Instructions to follow
Each record below needs to be retyped exactly.

[Collected data]
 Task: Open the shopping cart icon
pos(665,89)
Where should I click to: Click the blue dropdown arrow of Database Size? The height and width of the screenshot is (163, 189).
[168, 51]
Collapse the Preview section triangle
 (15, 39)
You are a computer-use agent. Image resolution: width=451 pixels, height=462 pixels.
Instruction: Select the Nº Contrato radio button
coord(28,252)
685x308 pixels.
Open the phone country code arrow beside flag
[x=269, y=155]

Answer space
 Task: Open the shopping cart icon
pos(665,89)
Where should I click to: Click the blue dropdown arrow of Database Size? The height and width of the screenshot is (163, 189).
[168, 51]
Collapse the Preview section triangle
 (15, 39)
You are a computer-use agent. Image resolution: width=451 pixels, height=462 pixels.
Instruction: Select the Nº Contrato radio button
coord(28,252)
685x308 pixels.
Open the phone country code arrow beside flag
[x=269, y=155]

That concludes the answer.